◆ **TASK STATEMENT**:
Scan the records that follow, and whenever a line has the word "computer", copy it.

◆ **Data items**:
* * *

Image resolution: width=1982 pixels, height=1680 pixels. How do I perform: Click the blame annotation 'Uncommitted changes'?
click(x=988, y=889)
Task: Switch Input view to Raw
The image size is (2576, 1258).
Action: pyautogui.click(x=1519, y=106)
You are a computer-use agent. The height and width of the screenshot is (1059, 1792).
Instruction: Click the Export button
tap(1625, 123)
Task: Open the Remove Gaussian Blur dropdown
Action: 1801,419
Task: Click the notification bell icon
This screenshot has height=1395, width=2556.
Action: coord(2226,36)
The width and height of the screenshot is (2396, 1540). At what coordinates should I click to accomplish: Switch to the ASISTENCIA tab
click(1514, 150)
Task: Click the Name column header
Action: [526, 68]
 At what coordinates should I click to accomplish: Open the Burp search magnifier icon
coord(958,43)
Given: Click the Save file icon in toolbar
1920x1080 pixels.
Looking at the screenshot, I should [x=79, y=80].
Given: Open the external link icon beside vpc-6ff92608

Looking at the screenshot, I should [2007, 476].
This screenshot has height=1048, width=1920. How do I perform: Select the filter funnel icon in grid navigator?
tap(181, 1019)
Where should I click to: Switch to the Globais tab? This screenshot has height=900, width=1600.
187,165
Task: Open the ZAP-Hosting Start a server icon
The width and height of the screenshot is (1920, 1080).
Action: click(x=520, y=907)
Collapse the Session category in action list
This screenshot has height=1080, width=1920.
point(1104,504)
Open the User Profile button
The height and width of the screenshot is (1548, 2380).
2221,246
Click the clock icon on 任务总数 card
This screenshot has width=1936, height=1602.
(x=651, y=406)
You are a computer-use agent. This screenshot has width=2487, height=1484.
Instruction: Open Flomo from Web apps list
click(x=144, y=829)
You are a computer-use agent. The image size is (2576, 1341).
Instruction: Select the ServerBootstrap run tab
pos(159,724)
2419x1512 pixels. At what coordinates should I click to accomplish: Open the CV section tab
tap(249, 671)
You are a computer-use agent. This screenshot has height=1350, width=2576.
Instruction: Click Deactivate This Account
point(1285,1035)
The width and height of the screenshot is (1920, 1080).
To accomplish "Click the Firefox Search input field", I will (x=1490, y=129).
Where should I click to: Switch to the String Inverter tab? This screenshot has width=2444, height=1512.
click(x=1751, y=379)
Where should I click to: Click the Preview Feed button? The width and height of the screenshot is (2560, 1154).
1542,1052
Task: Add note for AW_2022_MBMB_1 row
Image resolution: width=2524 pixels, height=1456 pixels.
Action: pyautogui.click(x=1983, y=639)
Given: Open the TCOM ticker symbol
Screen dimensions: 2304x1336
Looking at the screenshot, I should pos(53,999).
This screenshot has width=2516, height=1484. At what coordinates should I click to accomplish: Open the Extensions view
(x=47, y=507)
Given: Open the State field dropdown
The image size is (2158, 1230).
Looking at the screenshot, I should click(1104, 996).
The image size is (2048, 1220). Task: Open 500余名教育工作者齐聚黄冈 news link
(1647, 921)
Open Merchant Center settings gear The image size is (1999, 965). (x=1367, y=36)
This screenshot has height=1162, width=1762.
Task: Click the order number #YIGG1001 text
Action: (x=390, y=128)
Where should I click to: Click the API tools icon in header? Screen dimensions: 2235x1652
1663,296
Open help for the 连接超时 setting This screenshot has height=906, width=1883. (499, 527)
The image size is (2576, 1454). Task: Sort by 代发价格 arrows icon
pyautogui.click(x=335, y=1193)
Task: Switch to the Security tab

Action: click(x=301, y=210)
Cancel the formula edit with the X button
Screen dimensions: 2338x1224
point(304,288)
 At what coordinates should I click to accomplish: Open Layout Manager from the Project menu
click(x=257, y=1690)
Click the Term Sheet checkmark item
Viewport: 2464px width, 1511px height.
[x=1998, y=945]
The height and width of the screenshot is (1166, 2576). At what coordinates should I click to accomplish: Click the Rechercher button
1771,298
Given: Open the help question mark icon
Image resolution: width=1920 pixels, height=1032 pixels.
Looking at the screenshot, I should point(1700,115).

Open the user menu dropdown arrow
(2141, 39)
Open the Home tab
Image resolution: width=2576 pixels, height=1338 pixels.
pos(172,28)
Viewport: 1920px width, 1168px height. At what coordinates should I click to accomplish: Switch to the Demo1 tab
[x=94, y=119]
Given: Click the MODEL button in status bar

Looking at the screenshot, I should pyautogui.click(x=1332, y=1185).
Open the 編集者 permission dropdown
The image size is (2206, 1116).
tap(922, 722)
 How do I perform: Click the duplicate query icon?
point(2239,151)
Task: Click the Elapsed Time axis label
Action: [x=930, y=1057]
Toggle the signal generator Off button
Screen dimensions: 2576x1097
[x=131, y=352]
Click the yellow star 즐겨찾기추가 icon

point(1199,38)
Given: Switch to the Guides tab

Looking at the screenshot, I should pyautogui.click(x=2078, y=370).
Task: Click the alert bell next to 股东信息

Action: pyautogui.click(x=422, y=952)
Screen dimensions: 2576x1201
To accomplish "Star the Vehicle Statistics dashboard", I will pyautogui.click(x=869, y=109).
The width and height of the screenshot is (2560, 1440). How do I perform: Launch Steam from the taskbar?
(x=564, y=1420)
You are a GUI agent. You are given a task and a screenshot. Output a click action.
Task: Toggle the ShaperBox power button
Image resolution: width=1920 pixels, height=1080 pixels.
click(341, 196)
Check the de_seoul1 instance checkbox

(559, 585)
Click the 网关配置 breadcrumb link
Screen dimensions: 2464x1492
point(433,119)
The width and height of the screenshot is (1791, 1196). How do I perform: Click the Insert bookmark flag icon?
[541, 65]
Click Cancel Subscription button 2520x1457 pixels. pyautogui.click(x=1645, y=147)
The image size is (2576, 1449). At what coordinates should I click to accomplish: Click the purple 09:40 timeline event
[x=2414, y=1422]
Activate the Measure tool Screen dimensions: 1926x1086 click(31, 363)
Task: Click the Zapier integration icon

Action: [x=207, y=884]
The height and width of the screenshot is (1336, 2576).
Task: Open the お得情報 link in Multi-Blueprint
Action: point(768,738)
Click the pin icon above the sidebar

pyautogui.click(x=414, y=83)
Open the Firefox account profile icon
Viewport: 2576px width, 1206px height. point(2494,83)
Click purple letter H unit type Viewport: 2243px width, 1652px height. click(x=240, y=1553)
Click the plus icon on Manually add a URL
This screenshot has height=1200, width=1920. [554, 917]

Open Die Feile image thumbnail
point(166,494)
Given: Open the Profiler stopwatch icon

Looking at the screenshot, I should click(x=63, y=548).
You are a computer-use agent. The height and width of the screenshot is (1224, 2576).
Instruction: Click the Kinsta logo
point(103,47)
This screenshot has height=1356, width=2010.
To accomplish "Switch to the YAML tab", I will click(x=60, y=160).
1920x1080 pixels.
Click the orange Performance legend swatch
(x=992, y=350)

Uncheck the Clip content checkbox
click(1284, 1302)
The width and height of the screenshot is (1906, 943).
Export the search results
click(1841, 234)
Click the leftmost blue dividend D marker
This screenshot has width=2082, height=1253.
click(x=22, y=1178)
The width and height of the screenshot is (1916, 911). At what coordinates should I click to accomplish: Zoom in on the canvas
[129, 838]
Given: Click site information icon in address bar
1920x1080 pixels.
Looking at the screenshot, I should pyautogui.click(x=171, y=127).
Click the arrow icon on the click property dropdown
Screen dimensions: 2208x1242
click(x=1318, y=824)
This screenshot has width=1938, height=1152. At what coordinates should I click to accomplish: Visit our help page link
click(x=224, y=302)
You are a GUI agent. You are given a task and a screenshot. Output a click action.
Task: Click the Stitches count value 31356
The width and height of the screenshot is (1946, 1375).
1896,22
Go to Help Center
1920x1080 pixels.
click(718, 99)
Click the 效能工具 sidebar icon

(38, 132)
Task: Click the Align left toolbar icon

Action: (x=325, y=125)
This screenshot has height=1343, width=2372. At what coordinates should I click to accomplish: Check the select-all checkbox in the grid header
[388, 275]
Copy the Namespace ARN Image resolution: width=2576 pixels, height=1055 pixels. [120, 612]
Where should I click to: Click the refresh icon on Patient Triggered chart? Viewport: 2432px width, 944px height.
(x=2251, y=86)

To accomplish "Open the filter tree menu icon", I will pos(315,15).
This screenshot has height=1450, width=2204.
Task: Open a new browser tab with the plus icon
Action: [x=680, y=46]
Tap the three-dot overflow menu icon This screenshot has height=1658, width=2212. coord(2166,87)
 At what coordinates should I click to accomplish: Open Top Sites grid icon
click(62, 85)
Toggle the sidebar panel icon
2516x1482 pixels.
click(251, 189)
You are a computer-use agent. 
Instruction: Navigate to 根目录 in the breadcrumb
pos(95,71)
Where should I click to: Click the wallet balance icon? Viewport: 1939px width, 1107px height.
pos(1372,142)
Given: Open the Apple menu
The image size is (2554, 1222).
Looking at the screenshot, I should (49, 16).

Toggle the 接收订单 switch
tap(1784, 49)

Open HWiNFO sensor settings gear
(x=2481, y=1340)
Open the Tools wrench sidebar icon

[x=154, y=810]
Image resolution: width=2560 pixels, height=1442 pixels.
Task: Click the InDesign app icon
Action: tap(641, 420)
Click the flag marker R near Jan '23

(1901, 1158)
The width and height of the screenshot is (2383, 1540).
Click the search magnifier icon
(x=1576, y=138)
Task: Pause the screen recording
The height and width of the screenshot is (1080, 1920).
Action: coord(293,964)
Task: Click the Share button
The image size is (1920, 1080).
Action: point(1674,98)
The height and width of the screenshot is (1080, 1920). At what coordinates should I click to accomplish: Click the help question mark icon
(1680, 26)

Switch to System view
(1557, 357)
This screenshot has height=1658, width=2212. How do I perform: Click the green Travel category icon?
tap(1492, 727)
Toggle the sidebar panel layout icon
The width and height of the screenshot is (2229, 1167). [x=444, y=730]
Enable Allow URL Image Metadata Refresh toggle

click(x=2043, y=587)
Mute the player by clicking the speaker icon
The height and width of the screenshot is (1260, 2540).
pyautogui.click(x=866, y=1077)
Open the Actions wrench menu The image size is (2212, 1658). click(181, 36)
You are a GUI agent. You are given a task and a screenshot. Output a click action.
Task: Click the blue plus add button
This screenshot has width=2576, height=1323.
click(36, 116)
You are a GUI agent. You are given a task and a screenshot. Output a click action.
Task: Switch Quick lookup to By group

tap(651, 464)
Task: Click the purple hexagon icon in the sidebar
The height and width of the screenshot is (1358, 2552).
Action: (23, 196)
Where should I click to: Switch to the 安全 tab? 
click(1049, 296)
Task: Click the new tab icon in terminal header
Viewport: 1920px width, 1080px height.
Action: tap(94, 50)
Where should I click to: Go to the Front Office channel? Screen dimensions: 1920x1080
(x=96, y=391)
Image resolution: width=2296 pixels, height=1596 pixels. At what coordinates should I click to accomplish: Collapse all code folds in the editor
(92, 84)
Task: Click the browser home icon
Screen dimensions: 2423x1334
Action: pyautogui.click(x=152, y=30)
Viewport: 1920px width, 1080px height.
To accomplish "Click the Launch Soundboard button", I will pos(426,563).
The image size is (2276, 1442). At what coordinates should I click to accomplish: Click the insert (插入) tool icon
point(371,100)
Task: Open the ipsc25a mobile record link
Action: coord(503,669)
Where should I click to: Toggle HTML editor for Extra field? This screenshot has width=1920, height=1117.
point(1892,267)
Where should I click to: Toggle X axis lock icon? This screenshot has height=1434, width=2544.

* * *

◆ **REPLY TO THE TASK**:
You are a computer-use agent. The height and width of the screenshot is (1059, 1792).
You are a computer-use agent. This screenshot has width=2487, height=1484.
You are a computer-use agent. The image size is (2576, 1341).
You are a computer-use agent. This screenshot has height=1350, width=2576.
You are a computer-use agent. The height and width of the screenshot is (1224, 2576).
You are a computer-use agent. 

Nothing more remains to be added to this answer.